We use a specially designed index based around pages of memory. To make retrieval efficient, we store search results in compressed pages of 4096 bytes which can be read into memory very efficiently. The whole search engine is effectively one large hash map built around these compressed pages. This reduces the cost of running the search engine since we need much less storage space than a typical search engine index. We use other tricks too, like discarding unnecessary data, and only storing the most important search results. Ultimately this means we can store billions of search results on a single machine.
Our crawler is also unique in that it is distributed via a Firefox extension which volunteers run on their own machines. The crawler retrieves a set of URLs to crawl from a central server, retrieves and processes them, then batches up the results and sends them back to the central server.

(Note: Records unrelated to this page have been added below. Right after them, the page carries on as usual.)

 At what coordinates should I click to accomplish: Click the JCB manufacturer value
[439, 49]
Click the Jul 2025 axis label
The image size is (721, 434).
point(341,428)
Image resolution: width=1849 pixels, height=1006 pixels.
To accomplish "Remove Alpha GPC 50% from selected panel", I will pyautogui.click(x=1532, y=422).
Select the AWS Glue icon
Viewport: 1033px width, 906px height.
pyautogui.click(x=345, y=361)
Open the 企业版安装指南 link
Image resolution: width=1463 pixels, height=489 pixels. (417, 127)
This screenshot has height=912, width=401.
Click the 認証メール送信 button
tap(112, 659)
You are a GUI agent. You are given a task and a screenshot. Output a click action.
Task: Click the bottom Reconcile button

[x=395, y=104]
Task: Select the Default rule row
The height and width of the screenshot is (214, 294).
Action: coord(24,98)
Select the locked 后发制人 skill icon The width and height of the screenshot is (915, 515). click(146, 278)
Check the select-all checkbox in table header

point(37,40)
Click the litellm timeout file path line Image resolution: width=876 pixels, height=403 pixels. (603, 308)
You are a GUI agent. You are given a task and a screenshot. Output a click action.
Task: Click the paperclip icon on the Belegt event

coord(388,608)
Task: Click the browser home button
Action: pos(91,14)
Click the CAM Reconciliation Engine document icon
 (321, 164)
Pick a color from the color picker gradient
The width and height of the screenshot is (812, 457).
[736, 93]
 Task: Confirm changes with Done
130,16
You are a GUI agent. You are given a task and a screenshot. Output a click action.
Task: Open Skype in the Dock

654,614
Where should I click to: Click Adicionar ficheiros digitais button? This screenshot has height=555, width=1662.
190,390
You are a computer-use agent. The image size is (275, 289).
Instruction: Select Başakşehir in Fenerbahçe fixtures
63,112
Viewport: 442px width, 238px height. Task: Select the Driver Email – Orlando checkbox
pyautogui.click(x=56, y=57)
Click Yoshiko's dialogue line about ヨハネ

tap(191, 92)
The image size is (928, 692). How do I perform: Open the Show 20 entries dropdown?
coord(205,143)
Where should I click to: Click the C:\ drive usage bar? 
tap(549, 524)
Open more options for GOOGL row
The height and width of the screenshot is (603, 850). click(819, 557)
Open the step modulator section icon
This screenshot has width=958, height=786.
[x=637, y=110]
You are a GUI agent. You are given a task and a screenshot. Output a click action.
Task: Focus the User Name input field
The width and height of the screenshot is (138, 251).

In this talk, I will discuss the technical design of the index and crawler, and what it's like starting an open source project and community.
Talk 2: Tim Vivian-Griffiths - Members' choice!
There is a choice of 2 topics for the workshop session, and members can decide on this over the next week! The topics are:
- Tracking your machine learning workflows with MLFlow
- Learn about feature engineering - with a particular focus on the Feature Engine library
Please vote here
The last day for voting is Sat 11th Feb.
We also have some local representatives from a Cardiff based recruitment firm, IntaPeople, present. So if anyone is interested in learning more about the local job market for data science, then this is a great opportunity.
The event will be covered by the PyData Code of Conduct: https://numfocus.org/code-of-conduct, and we would like to stress that one of the main goals of NumFocus and PyData is to increase diversity in the data science field. Our aim is to have an entertaining and informative evening, which will be a welcoming and safe space for everyone, from all backgrounds and technical abilities.